Having children is certainly not pointless. The male point of view is exactly that. If having children were pointless; your parents, your grandparents, their parents and so on. Did nothing with their lives? Those children who grew up to do great things. Invent airplains, build buildings, cure disease. Even the average person contributes to society. Whether that contribution is good or bad it's still something. Even if all you can do is write a depressing book or blog about why having children or being alive is pointless. There is a reason most people have children and it's not because its pointless.
Most people are driven by creation. Be it life, art, work. One thing those certainly are not, are pointless.
Why we exist? The point of living? Thinking about why we exist is the most human question out there. I very much doubt a snail ponders their existence. There is no clear answer to such a question. It's not about why we are here. It's about what we do while we are here.
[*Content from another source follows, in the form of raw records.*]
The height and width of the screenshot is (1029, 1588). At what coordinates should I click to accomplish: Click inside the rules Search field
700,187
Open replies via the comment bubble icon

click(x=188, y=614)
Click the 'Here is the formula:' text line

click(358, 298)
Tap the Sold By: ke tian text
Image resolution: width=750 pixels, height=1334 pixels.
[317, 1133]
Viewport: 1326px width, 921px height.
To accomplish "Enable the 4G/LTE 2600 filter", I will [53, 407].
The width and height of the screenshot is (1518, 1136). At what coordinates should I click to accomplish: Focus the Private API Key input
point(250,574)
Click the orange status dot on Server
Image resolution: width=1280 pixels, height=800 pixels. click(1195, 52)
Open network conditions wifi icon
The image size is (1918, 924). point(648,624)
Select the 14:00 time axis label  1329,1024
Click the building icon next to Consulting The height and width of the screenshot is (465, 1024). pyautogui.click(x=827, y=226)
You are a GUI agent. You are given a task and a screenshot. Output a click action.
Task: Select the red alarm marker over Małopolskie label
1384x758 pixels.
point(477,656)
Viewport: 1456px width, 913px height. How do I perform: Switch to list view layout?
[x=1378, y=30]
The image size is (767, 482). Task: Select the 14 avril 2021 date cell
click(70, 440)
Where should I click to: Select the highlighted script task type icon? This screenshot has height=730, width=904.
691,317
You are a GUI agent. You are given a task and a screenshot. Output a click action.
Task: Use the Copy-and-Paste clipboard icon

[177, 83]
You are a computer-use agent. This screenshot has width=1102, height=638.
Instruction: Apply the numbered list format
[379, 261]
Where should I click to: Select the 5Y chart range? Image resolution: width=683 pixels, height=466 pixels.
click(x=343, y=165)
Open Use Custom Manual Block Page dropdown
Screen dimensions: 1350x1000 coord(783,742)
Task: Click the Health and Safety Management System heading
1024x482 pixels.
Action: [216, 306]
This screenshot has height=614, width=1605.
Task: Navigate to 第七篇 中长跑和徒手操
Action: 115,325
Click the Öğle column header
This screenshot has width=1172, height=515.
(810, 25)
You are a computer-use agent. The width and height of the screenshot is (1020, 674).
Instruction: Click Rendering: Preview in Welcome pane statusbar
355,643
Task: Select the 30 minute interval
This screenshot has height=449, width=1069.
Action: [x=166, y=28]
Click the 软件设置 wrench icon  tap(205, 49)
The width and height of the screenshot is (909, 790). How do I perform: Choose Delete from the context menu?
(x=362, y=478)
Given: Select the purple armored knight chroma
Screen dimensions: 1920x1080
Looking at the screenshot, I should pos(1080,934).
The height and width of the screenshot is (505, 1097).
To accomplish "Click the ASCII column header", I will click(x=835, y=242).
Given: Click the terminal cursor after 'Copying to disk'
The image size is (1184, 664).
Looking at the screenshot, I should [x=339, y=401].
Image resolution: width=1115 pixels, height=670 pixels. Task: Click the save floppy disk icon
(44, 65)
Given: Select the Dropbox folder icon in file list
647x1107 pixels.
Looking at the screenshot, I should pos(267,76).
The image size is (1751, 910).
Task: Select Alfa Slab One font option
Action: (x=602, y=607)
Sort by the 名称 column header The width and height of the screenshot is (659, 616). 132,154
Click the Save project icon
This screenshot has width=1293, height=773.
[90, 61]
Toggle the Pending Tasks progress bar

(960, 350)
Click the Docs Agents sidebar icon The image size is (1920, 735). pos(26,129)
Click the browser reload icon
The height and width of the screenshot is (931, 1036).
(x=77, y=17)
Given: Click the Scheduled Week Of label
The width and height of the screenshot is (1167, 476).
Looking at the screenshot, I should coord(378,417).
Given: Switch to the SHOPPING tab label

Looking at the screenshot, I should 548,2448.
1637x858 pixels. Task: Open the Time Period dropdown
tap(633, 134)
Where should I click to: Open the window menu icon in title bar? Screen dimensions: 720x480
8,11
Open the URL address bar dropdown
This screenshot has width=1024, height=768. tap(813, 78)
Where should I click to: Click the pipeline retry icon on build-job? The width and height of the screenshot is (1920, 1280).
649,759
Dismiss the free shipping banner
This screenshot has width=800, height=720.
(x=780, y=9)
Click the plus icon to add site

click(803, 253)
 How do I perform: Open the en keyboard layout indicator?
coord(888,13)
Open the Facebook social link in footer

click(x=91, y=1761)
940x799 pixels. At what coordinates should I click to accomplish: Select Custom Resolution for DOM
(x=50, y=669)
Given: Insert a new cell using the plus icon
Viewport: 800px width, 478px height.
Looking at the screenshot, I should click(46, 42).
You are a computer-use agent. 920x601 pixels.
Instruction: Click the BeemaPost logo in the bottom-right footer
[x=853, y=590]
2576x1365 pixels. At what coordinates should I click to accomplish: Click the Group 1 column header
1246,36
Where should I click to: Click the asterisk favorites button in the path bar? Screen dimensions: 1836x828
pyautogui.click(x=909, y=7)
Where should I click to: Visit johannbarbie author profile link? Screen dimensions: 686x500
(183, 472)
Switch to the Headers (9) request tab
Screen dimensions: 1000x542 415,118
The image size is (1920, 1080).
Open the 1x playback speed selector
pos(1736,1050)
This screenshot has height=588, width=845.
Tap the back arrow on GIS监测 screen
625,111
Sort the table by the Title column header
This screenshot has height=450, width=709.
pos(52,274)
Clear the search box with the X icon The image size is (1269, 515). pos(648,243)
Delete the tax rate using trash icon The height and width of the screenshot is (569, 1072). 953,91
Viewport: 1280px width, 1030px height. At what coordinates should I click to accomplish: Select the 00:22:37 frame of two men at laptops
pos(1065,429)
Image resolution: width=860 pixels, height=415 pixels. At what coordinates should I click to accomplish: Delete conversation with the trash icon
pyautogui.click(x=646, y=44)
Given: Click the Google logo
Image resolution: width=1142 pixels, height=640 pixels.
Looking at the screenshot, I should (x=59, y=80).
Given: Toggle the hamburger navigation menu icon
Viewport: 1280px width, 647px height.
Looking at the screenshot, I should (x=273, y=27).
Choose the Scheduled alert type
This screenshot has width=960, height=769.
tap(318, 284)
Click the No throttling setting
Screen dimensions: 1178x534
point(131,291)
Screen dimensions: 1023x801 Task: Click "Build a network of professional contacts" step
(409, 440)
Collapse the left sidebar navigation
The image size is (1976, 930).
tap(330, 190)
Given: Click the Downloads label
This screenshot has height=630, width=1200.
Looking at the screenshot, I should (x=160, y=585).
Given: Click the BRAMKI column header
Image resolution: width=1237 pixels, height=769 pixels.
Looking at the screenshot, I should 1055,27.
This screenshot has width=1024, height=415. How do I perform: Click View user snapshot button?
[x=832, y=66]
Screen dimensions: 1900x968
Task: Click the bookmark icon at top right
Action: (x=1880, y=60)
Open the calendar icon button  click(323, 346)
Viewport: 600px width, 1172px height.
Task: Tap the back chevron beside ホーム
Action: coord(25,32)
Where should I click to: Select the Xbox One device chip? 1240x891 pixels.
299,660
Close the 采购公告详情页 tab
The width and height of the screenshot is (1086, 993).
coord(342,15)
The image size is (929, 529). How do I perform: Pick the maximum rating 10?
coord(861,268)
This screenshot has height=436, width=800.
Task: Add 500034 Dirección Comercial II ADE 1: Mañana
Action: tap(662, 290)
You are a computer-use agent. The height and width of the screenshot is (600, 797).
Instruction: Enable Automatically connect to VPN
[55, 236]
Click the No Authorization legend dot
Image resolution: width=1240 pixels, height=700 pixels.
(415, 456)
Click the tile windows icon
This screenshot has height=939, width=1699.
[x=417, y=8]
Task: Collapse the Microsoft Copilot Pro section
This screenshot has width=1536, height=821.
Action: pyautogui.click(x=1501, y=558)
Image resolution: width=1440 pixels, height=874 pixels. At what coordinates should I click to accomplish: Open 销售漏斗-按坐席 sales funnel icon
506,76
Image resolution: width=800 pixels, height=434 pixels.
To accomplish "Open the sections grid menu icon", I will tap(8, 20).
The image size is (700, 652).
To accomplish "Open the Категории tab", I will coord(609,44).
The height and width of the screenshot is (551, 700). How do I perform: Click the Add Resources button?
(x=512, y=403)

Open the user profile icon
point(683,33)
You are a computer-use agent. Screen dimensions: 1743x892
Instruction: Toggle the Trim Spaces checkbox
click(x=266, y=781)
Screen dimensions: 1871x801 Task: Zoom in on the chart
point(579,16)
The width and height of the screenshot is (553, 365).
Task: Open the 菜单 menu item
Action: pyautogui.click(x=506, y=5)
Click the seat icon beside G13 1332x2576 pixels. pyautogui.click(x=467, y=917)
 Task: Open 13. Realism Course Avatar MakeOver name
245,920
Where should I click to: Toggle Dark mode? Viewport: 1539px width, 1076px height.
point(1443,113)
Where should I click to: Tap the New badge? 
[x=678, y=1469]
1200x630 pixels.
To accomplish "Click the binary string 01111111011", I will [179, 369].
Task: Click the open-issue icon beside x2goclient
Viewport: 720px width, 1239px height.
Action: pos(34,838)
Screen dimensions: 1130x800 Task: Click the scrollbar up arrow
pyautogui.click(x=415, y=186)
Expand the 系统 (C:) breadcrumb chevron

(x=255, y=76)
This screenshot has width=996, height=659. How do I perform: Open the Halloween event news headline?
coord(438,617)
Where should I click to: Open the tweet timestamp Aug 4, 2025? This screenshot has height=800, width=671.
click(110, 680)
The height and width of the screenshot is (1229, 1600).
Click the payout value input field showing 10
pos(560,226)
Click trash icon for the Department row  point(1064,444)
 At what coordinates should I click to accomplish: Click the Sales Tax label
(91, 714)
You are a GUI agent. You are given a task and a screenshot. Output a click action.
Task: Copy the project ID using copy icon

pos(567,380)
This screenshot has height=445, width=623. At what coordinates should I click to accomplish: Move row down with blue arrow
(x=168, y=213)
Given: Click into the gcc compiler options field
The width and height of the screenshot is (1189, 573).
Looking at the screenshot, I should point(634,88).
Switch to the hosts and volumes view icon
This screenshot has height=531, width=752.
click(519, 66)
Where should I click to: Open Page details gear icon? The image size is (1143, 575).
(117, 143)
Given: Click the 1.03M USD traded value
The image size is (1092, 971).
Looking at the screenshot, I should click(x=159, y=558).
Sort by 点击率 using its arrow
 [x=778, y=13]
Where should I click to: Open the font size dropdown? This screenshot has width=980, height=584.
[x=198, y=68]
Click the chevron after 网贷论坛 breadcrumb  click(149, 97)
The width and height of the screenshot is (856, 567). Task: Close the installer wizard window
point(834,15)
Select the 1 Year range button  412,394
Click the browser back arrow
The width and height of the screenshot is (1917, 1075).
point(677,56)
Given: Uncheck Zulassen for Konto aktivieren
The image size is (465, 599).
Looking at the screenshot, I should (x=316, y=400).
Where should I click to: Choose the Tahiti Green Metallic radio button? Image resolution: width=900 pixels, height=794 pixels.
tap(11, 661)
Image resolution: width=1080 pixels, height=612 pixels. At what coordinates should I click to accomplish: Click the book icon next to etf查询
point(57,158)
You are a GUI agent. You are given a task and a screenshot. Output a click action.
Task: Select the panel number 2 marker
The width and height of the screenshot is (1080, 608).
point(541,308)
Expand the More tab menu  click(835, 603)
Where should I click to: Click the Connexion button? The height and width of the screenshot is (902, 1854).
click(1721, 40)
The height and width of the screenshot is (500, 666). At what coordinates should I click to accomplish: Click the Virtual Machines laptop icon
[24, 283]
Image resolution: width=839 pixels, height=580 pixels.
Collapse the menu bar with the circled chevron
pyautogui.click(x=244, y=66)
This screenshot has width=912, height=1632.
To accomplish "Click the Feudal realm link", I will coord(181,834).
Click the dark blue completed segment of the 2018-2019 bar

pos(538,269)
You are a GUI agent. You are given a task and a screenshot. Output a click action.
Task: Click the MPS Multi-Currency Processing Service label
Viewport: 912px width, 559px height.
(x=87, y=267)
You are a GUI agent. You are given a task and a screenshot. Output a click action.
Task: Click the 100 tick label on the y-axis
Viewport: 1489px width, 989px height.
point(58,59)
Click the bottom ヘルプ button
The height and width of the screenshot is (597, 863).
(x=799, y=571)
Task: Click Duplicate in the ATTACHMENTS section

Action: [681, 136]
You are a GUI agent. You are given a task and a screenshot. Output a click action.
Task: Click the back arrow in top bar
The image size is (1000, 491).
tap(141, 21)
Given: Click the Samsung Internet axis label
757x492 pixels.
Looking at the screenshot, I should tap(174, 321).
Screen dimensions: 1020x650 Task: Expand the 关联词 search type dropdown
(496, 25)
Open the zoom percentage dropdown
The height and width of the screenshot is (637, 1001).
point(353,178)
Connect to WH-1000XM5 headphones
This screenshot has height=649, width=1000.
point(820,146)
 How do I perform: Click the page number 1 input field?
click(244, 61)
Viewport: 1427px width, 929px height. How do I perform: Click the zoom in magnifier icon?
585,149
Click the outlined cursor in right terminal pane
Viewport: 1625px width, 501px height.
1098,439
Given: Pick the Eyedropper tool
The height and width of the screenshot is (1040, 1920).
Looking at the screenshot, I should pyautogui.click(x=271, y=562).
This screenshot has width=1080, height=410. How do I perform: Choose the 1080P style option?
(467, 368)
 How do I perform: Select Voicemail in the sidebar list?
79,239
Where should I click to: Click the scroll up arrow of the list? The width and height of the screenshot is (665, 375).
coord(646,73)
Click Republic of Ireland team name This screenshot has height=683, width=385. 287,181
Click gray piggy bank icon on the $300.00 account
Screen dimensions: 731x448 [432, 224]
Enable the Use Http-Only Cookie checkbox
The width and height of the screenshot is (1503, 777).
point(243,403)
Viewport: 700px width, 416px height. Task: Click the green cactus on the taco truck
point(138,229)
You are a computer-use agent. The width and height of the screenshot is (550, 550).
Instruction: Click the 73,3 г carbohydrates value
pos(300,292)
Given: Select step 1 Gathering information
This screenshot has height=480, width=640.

Well, as I'm sure you well know, this is a hard question to answer, because there's so much that can be said here, but to start off: there is obviously no simple answer, nor is there really a right or wrong answer. The meaning of life depends on who you ask, which philosophers you study, which schools of philosophical thought resonate with you most.... And then you have the sociological aspects that heavily play into this as well. So! Definitely not an easy question to succinctly answer, that's for sure. I would recommend engaging with different works from various philosophers from different branches of philosophy to see how it may influence, change, or inspire your thoughts on the topic. It sounds like philosophy may really interest you.
Personally, my favorite branch of philosophy is philosophical ethics. I absolutely love it and I love reading material in this field. It might interest you! My advice would be, and seriously, I mean this: if you are interested in philosophy, its usually best to read the texts written by the philosophers themselves rather than having someone else tell you what to think about it. That way you can ensure you have a more accurate understanding or familiarity with the texts and the ideas they present.
But, to actually more specifically get to your question, the sociologist in me has to say that the meaning of life is, essentially, dependent upon what societal roles and expectations exist in the society in which you live, because social institutions and societal attitudes heavily influence us. If you asked someone on the street, "what's the meaning of life? what's the point of life?" they might say it's about being happy, achieving personal success, etc. But what we consider "personal success" to be is heavily influenced by our social institutions that shape our attitudes and day to day lives.
I'd recommend reading some Kierkegaard ("Sickness Unto Death" I personally enjoy), or maybe some Camus... Camus (to crassly summarize some of his ideas) more or less asserts that, in pursuit of ascertaining what life's meaning or purpose is, humans are uniquely absurd because we externally look for values and meaning in the world, which is ultimately indifferent to us. In other words, there are no values or meanings outside of us as humans and how we conceptualize ethics and morality and meaning and purpose.
Also, Hume's is-ought distinction is also probably one of the most important things to start with. I've asked someone before what they consider to be fundamentally moral, to which they said "scientific truth." This is where the importance of Hume's is-ought distinction (also known as Hume's Fork or sometimes Hume's Guillotine) come into play. Science can give us facts about what is, but those facts alone do not provide the ought. For instance, medical science has long demonstrated that smoking cigarettes leads to increased risk for lung cancer. This is a fact based on scientific research, as you well know. But you can't extrapolate anything about what you ought to do based on this fact alone. You need a philosophical framework through which to derive what we ought to do based on our knowledge of this fact. What ought we do with this scientific fact? Ought we ban the production and consumption of cigarettes completely? Ought we allow individuals of a certain age to make the personal choice about whether to smoke? Ought we educate the public about the risks smoking can cause?
Anyway, this comment is far too long and probably is boring and not what you were hoping for in a response, hah, so sorry about that. I encourage you to jump into philosophical ethics! You may find it very enriching. Best of luck to you!